Generations of fishermen learned the locations of the fishing grounds and became masters in the habits of fish. “They had a sixth sense,” said Brian Price, “an ability to read the water and the currents” without the benefit of sounders, charts, and electronic equipment. Jim VerSnyder recalled Pete Carlson’s sixth sense. “’Let’s go down here about a half of a mile,’ he would say. ‘There’s a hook in the bank down there, and the chubs always seem to hang on that hook.’ Sure as heck, the next time we go out, we’d have a load of chubs. Now it’s easy, with the electronic equipment. I can’t imagine doing what they did without it. And the thing about Pete was, he never even kept a log. He never wrote in a book or anything. It was all in his memory. He just lived and breathed it.”

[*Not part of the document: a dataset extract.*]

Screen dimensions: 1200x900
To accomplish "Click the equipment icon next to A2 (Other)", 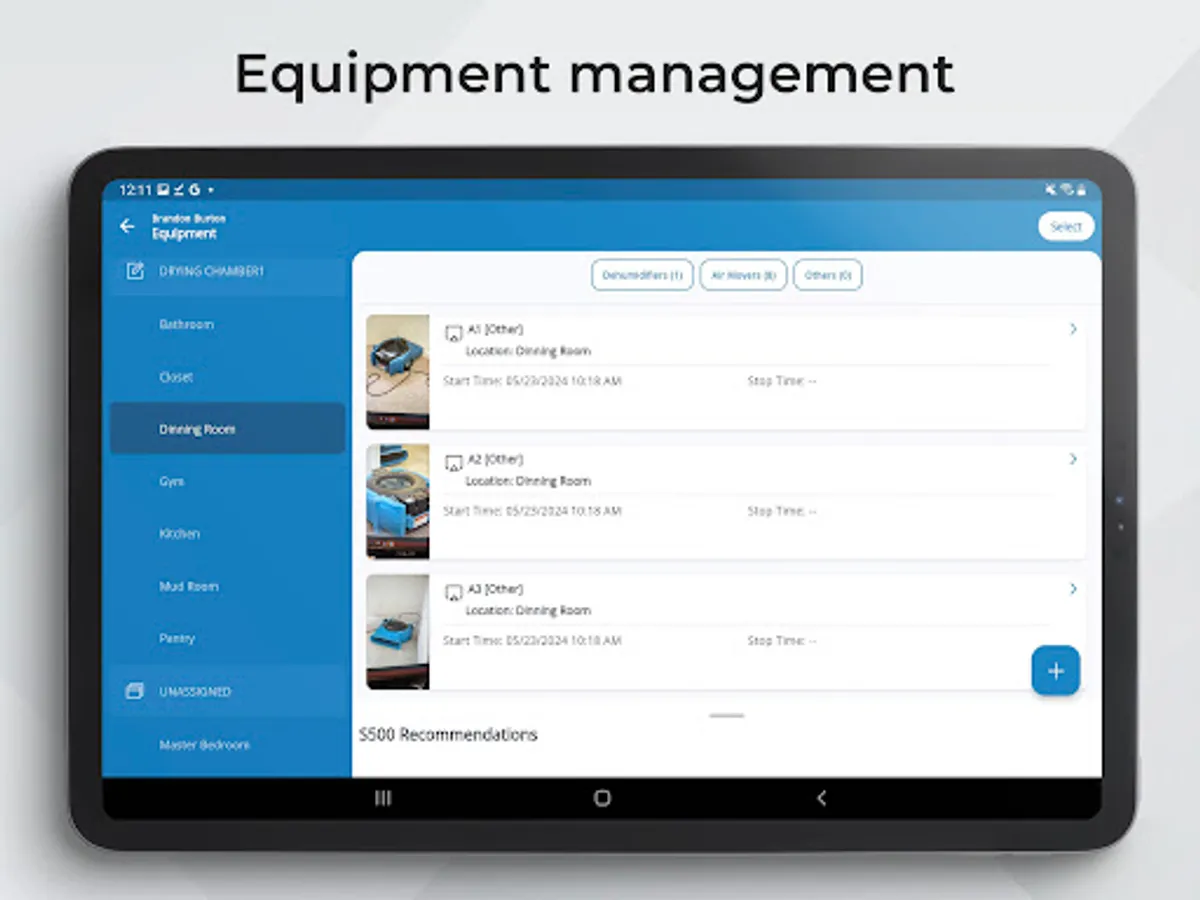I will click(x=454, y=463).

Fishermen in the age before radar were expert navigators. Their skill with a compass was commonplace for the time but legendary today. VerSnyder still marvels at their ability to find a net buoy even in a dense fog or storm: “These guys were really good at ranges. But if you had fog, you’re pretty much going by your compass. So you’re running so many minutes — an hour and forty minutes or two hour — and then you stop and you look for the buoy. Well, if it’s foggy out there, trying to pinpoint that little stake that far out, you’ve got to be really wheeling a true course. When we got into the radar, they had reflectors they’d put on the buoy staffs, so when you got close, it would pick that up on the radar. They’d run right up to it, whether it’s foggy or whatever.”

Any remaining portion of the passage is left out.